§ Study material
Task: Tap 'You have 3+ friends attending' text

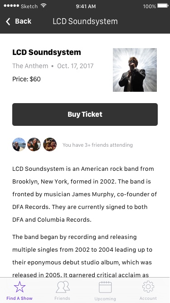Action: 97,145
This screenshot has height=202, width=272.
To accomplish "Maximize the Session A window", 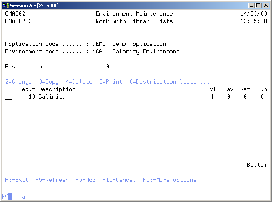I will click(x=259, y=5).
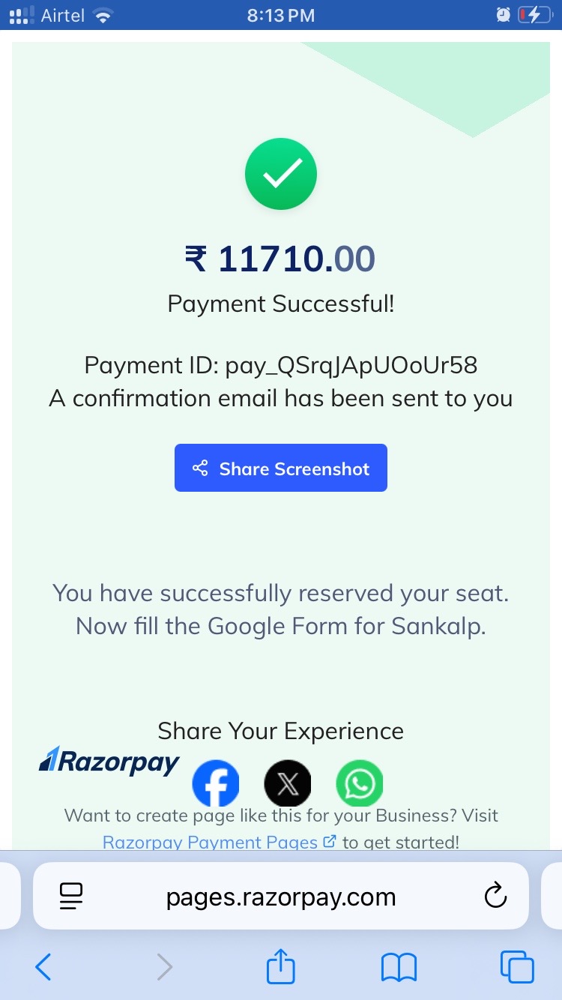562x1000 pixels.
Task: Tap the green success checkmark
Action: (x=281, y=174)
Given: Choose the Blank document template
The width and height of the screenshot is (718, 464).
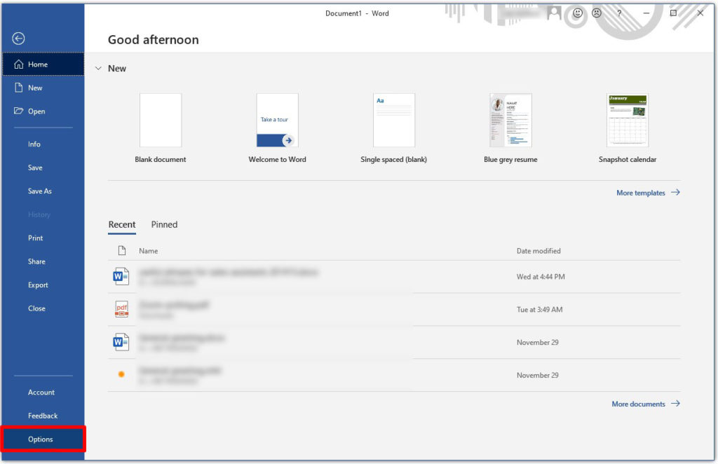Looking at the screenshot, I should pos(161,121).
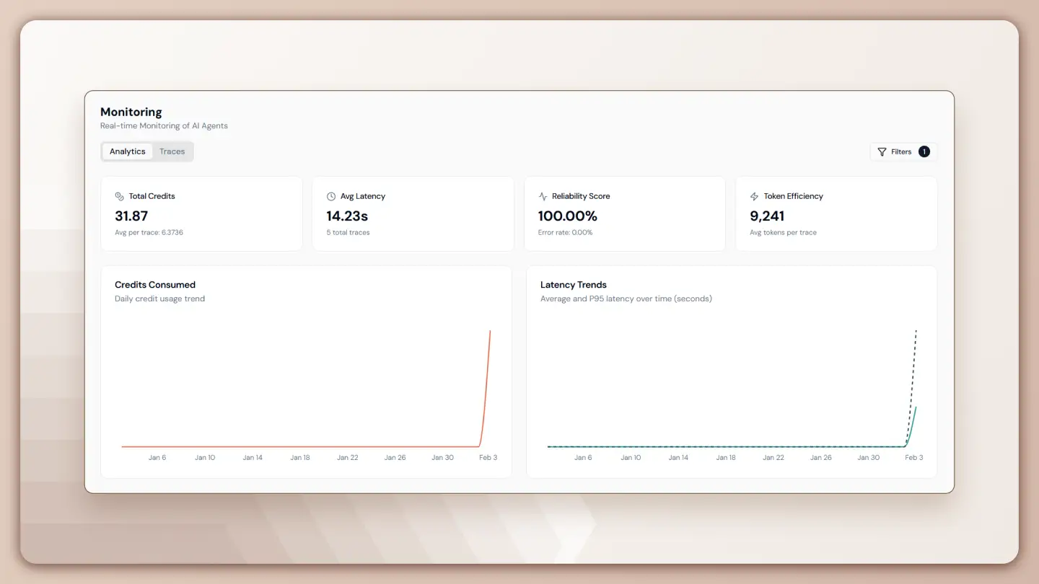Click the clock icon beside Avg Latency
Screen dimensions: 1039x584
point(331,196)
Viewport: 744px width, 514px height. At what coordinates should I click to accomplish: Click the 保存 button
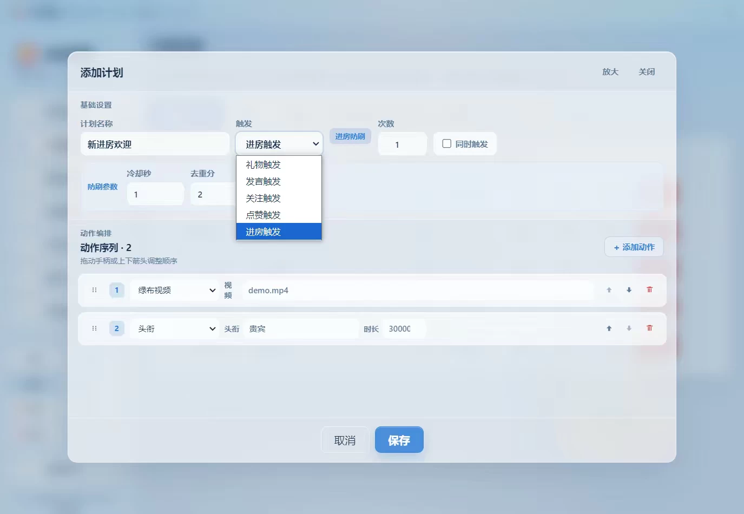pyautogui.click(x=399, y=440)
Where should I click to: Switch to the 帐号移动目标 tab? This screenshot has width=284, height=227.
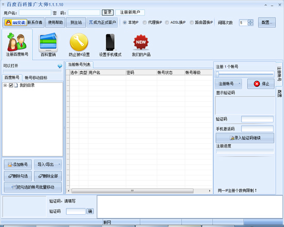(x=36, y=78)
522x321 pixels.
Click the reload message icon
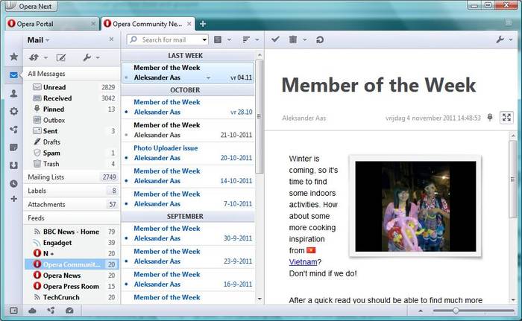pos(320,39)
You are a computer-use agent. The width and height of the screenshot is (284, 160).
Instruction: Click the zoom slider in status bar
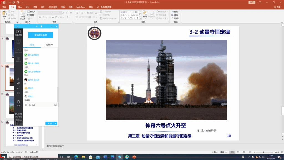(263, 152)
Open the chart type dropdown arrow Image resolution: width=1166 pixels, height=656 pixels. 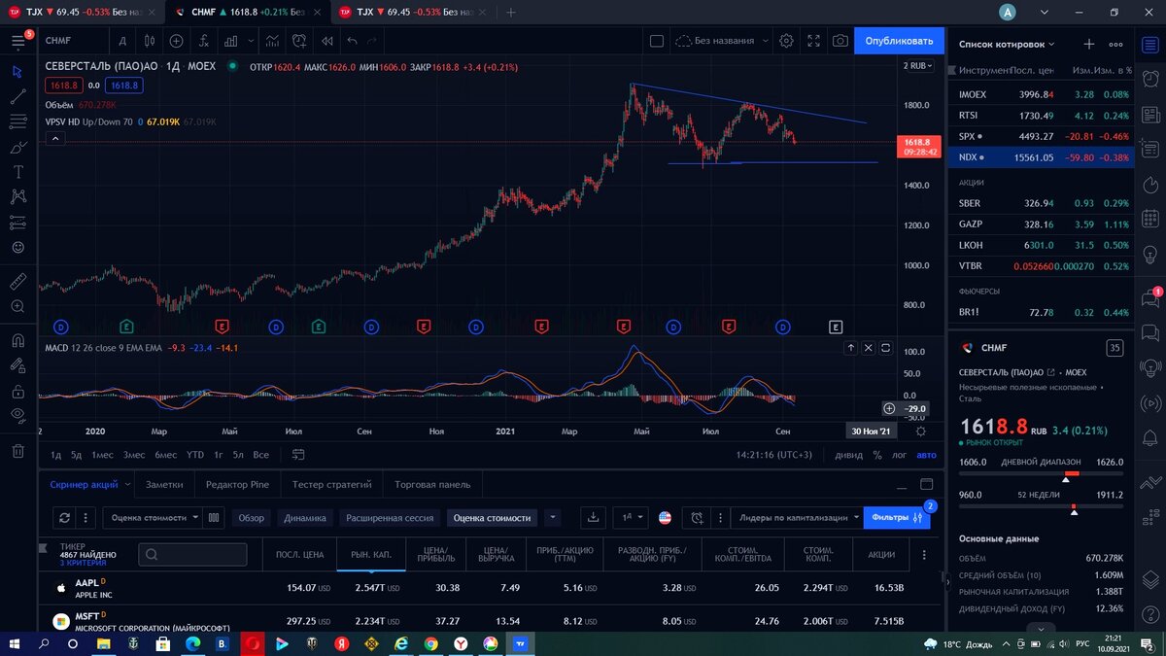tap(251, 41)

§ Problem to work on
In the listing above, find the line with "The width and height of the screenshot is (718, 464)." and the line with "522x321 pixels.". Set down exactly those lines and everything between them, skipping pictures.

§ Answer box
The width and height of the screenshot is (718, 464).
Looking at the screenshot, I should pos(161,121).
Click the clock icon beside Avg Latency
Screen dimensions: 1039x584
point(331,196)
Viewport: 744px width, 514px height. At what coordinates should I click to accomplish: Click the 保存 button
pyautogui.click(x=399, y=440)
Where should I click to: Switch to the 帐号移动目标 tab? This screenshot has width=284, height=227.
(x=36, y=78)
522x321 pixels.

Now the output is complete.